APB looks like it could be the game changer in the MMO world. I've been looking forward to it ever since I first heard about it a couple of years ago. It promises to deliver a fully persistent world. When playing the GTA games, I always dread the end of the game because that means the game is over. Once the story ends, you're left with this great interactive game world but nothing to do. APB seems to be aiming to fix that. I hope that they succeed. There is so much potential. The article mentions that the players are the center of the game, and their interactions define the game. I'd hope that there are also NPC aspects of it. For example, a criminal might want a politican killed. In that case, when the criminal players take that mission, cop players could be notified that a contract has been placed on the politican. They could then decide whether or not to take up the task of protecting the politican. Like wise the opposite could happen, where an NPC criminal could have an arrest warrant put out for him and then criminals could decide whether or not to help him fend off the cop players that would be showing up.

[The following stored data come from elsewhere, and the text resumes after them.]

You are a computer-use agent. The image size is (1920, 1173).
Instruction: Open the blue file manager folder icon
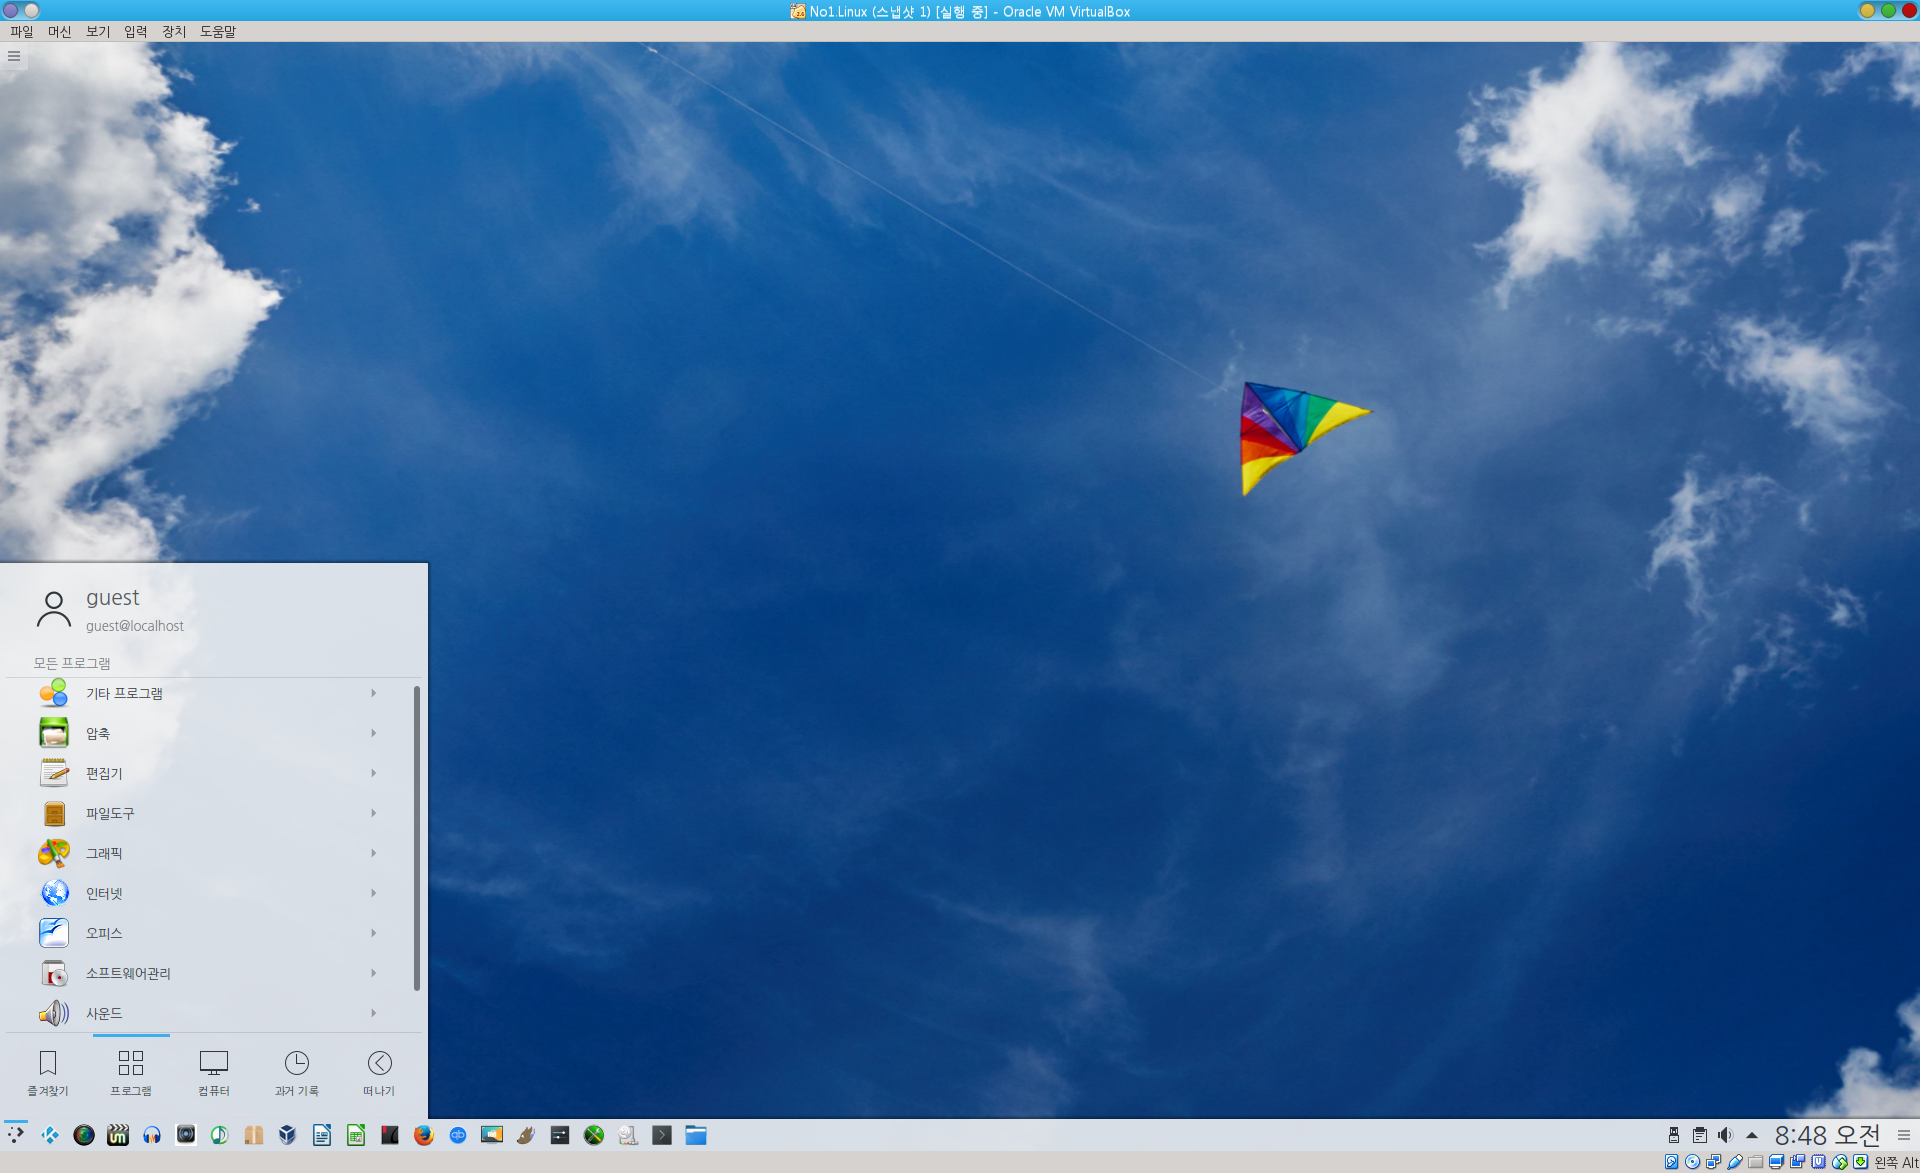point(696,1135)
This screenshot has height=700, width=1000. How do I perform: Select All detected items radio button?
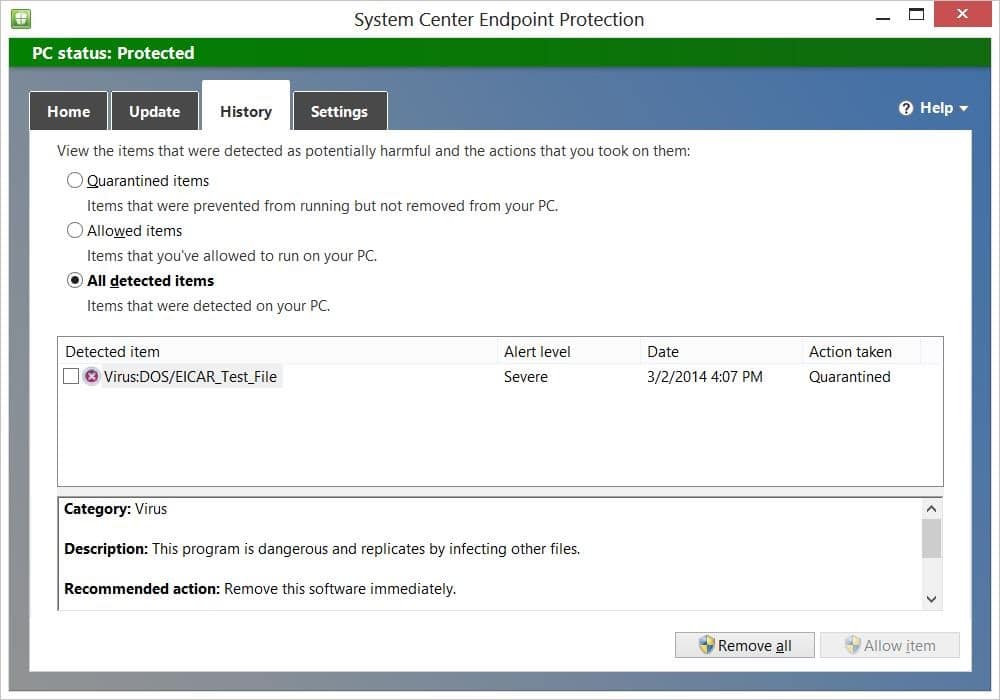(x=75, y=281)
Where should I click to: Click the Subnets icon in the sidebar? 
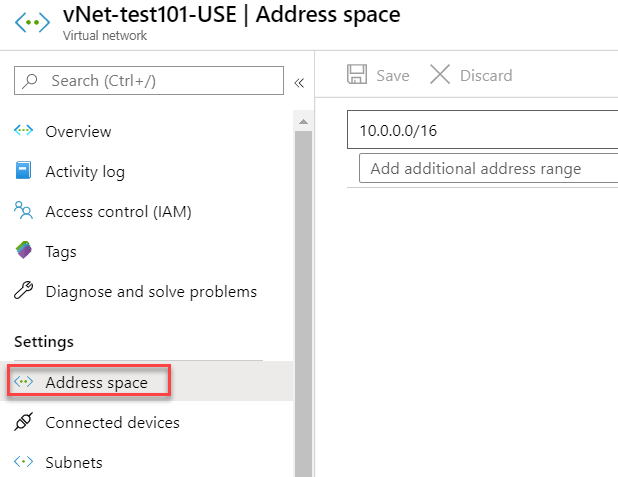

People have mentioned griefing and trolls, but the article specifically mentions that on most servers people won't be able to engage each other in combat until some conditions are met. Criminals have to commit crimes before the cops can arrest them. The article wasn't too clear on criminal versus criminal action. From reading the responses to the questions posed by the interviewer, it seems like the devs are aware of the troll/griefer factor and have different game mechanics for different servers. There will be free for all, death match type servers for players who want that. And then there will also be servers focused toward the cops/criminal game play mechanics.

I wonder how the developers will balance the population between realms. The game seems to be focused around creating groups. Given the persistence of the world, it seems like people will want to log onto servers where their friends are and take part in established groups. With a limit of 100 people per server, it seems like if the game gets popular then players will be dealing with server full messages a lot. I wonder how the developers will encourage people to go play on another server, rather than repeatedly trying to get into the ones that all of their friends have been connected to for the last hour or two.

I'd like to see this game succeed. I'm not sure that there are enough players who are interested in the GTA / FPS style of game play. The demographic would seem to be the 12-25 male audience for the most part. That is a very fickle demographic and often inclined to move from one great new thing to the next. It will be interesting to see if the character customization and persistence aspects of the game can keep the players engaged. I hope that they have some mechanics like GTA San Andreas used for weapons. The more you used a weapon, the better your aim got. Little things like that could go a long way toward encouraging people to spend more time with the game. It would also be good to see some sort of low level trade skills, like weaponsmiths making more accurate weapons, or armorers making better body armor, or technical types making better car theft tools.